The Plane of Color is attained only after lengthy and demanding spiritual development on earth and in the initial levels of the afterlife. Yet, while it seems to represent all the essential qualities of heaven, ultimately it is not permanent. Once all the opportunities for spiritual development begun on earth have been culminated in the Plane of Color the soul is ready to move on to the higher non-illusory levels. We are told that this is eventually true all individuals except for those very rare occasions when some may choose reincarnation on earth.

The formless realms.

We are told that there are three formless realms that mark a major departure from the four lower realms in that they are said to be no be longer illusory. The soul is free to approach successively closer to an ultimate reality in which consciousness is not limited by the need to accommodate to a physical body and to time and space, whether actual or illusory

Communicators tell us that the transition between the Plane of Color and the formless planes is more marked than the transition between each of the planes of form and in fact is sometimes described as a second death because one is now dying to the illusions that held one captive. The illusory or astral body is left behind just as the physical body was left behind in the first death of the physical body.

This second death involve a boundless elevation of consciousness allowing movement closer to the source of this consciousness. The soul is said to settle into a sleep-like state as the illusion of a body gradually fades away. It then awakens in the formless realms which are nearer the infinite potential from which all things arise.

Communicators inform us that once in the formless realms, it becomes increasingly difficult to communicate directly with the lower realms of form which is why higher souls contact those in the Plane of Color who then relay the messages concerned to earth.

The first of the formless realms is the Plane of Pure Flame, the point at which the limited self is transcended and the soul thus realizes freedom from the limitations of space and time, of here and there, of objects and things. It is said to be the plane of perfect intellectual harmony where the wellspring that inspires thought and the intellect exists in its pure life-enhancing essence before it becomes fragmented by individual human consciousness on earth.

In some traditions it is referred to as the Causal Plane because it is said to be the point at which the life force begins its passage from formlessness into the realms of form, thus initiating the creative process that reaches completion on earth before beginning its upward ascent back towards the source .

Whereas flame symbolizes freedom from the restrictions of form, the Plane of Pure Light symbolizes infinity itself. Here the last limits upon human consciousness are said to be removed allowing it to access cosmic consciousness, the consciousness of all life and order throughout creation..
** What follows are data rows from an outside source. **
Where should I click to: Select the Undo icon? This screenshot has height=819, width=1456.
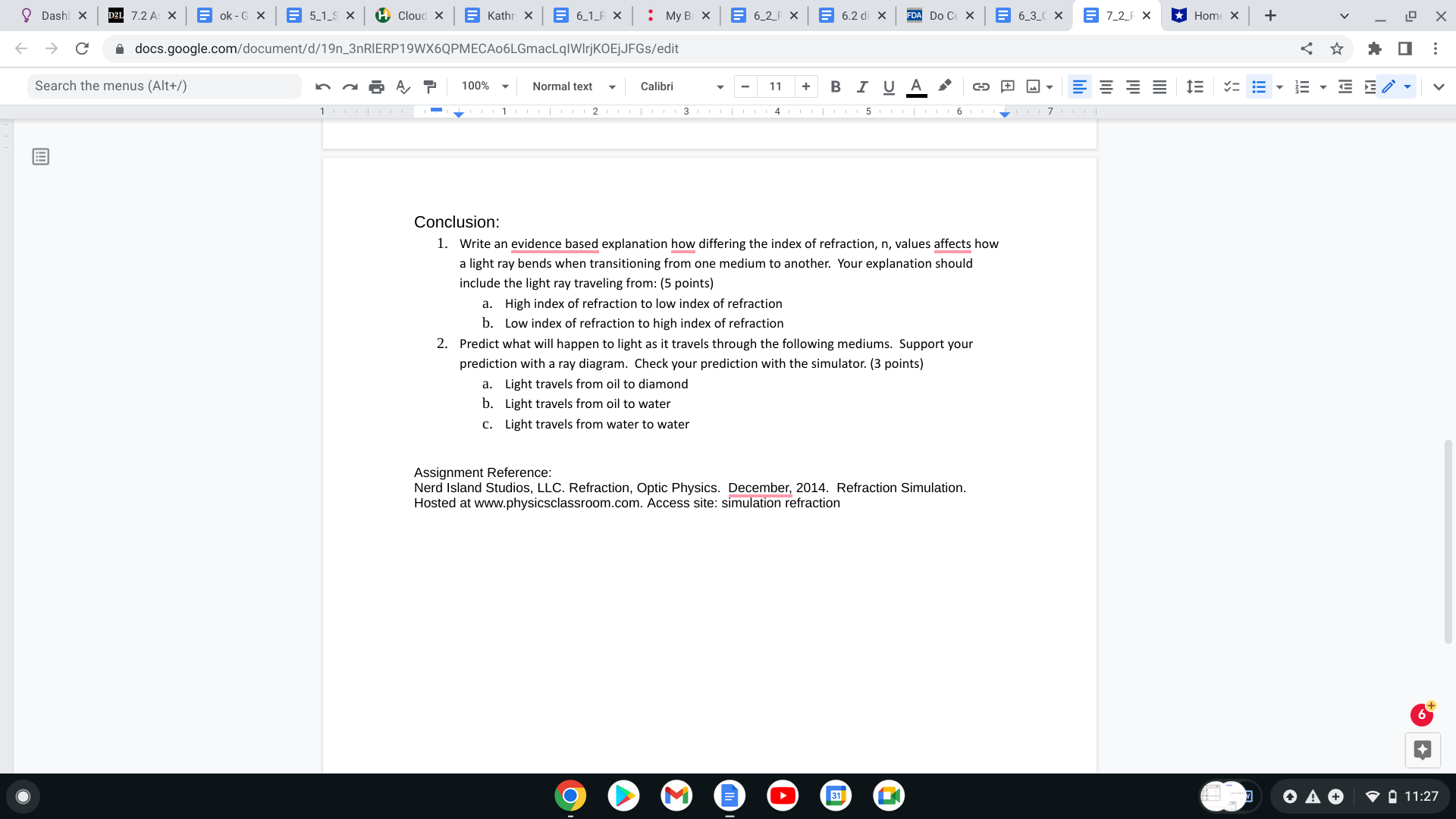(x=322, y=86)
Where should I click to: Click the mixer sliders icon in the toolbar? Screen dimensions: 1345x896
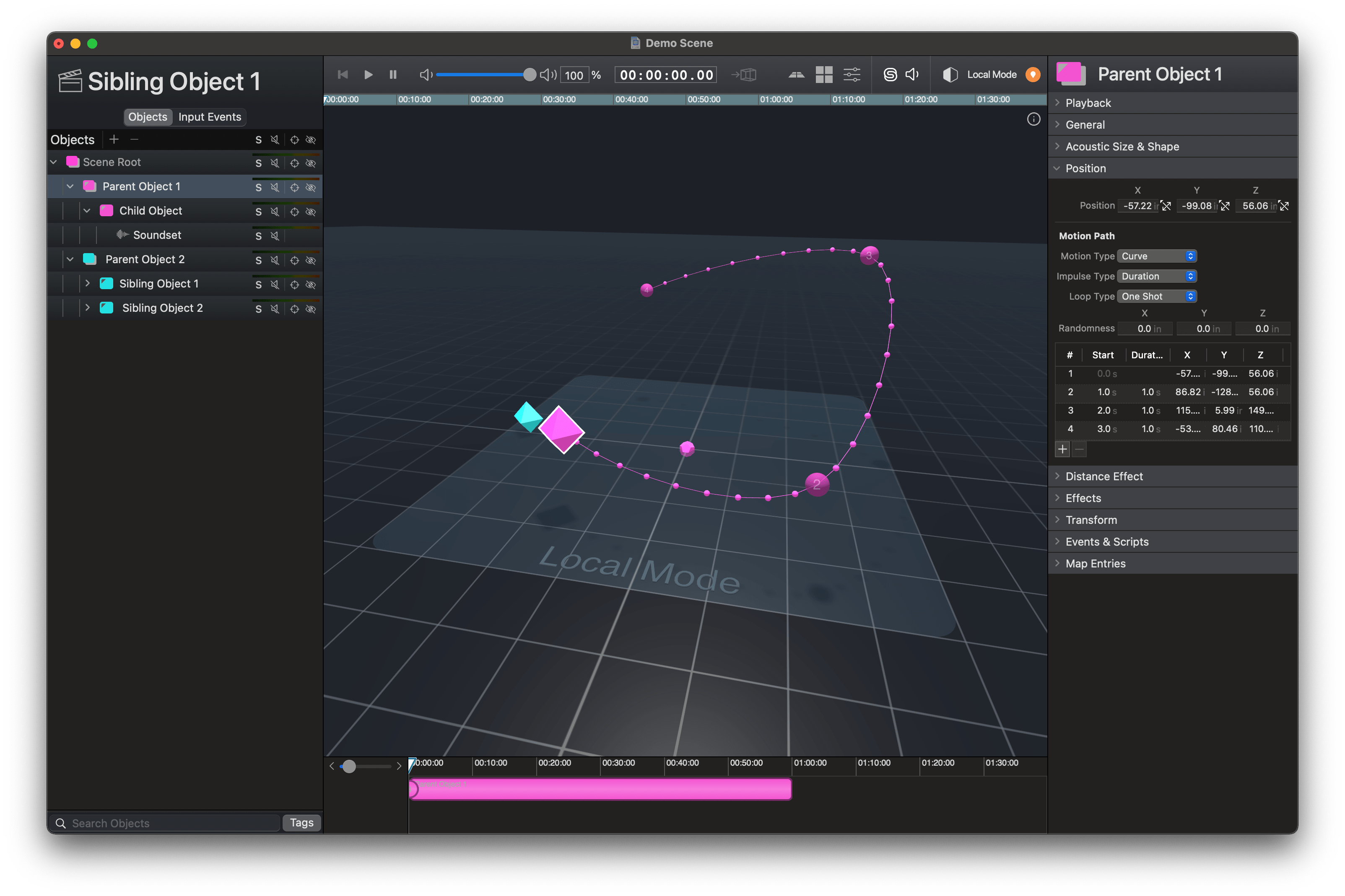point(852,74)
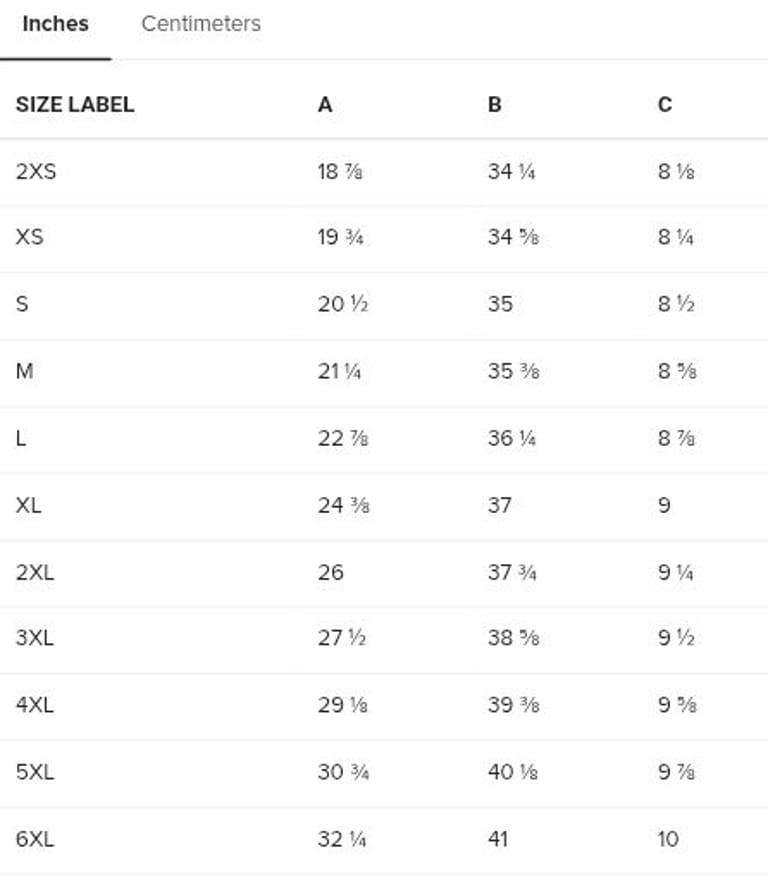Click the column A header
This screenshot has width=768, height=893.
click(325, 104)
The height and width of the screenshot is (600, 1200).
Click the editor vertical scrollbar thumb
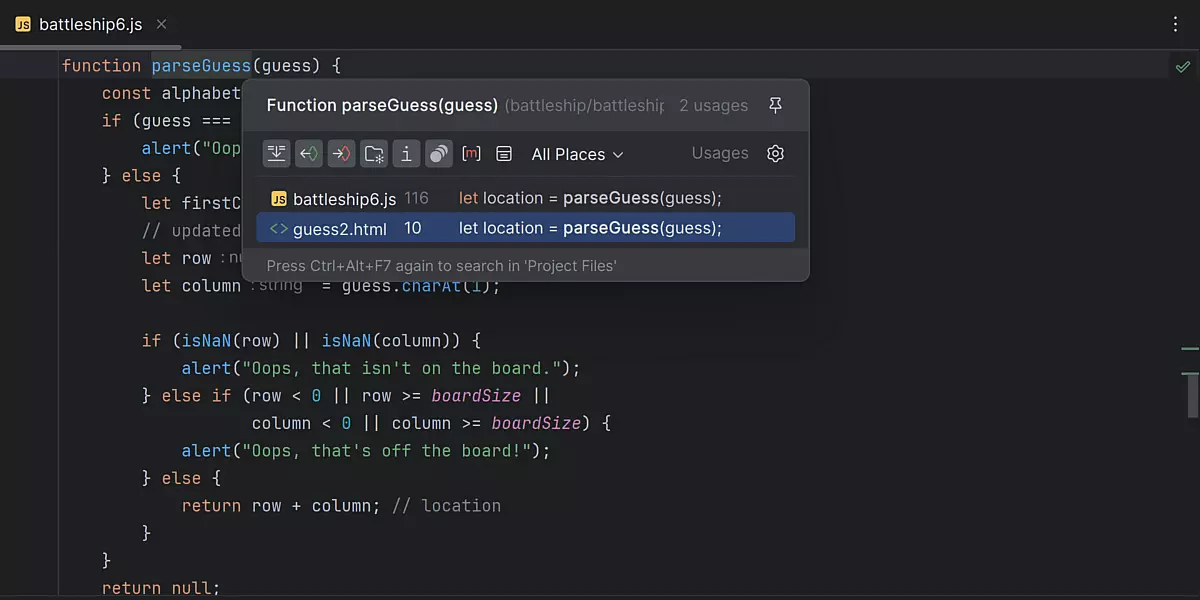click(x=1192, y=397)
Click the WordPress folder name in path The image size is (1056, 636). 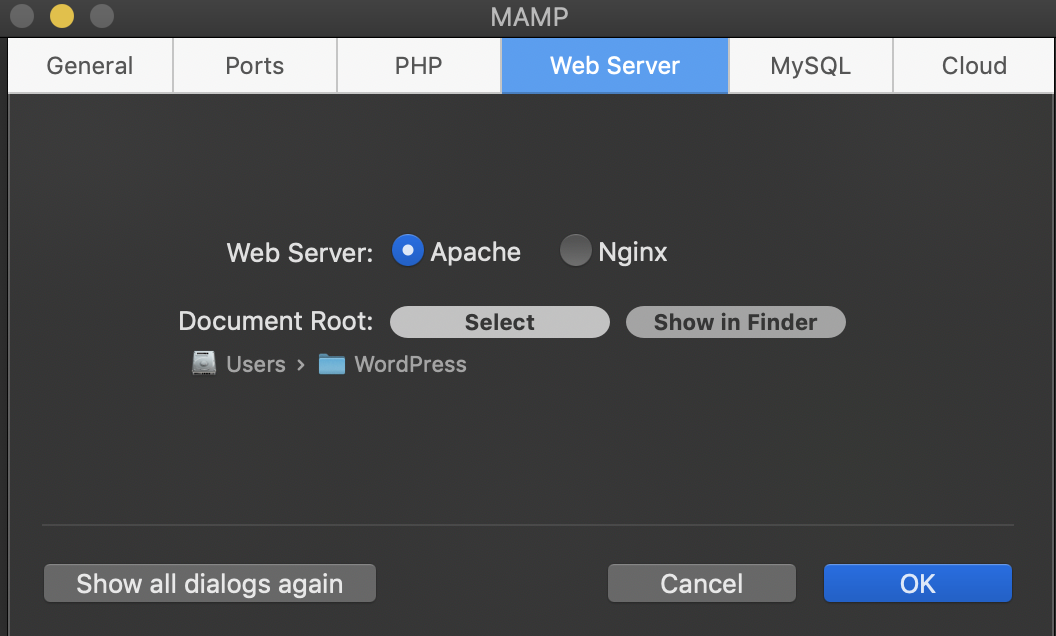pyautogui.click(x=410, y=365)
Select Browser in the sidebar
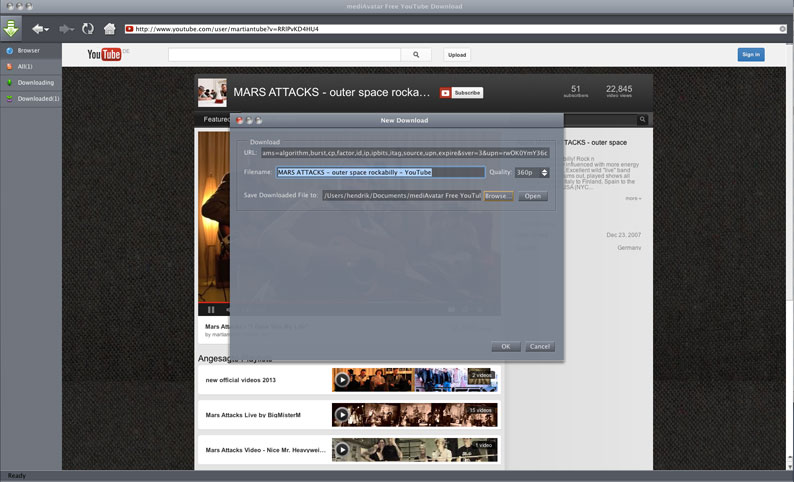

Fontana suggests that the Plane of Pure Light seems to reflect the essence of the Kingdom of Heaven of the scriptures, the ideals of perfection taught by Christ, and to approach close to the Divine source of all life and the essence of universal love, wisdom and harmony. In some traditions of esoteric Christianity it is spoken of as the realm of Christ himself.

Above the Plane of Pure Light is the Seventh Plane, the highest of the seven realms that are said to make up life. For Christian mystics it is the Godhead, the supreme absolute reality from which our concepts of God arise. The realm of pure flame is said to symbolize the Holy Spirit and the realm of pure light, Christ, both of which in essence are one with God the Father, the seventh level, a Trinity that is both immanent (within us) and transcendent (beyond us).

The Seventh Plane seems equated in some ways with the nirvana in the Tibetan Buddhist tradition, the ineffable, which is said to be beyond all form and formlessness and beyond all conceptualizing.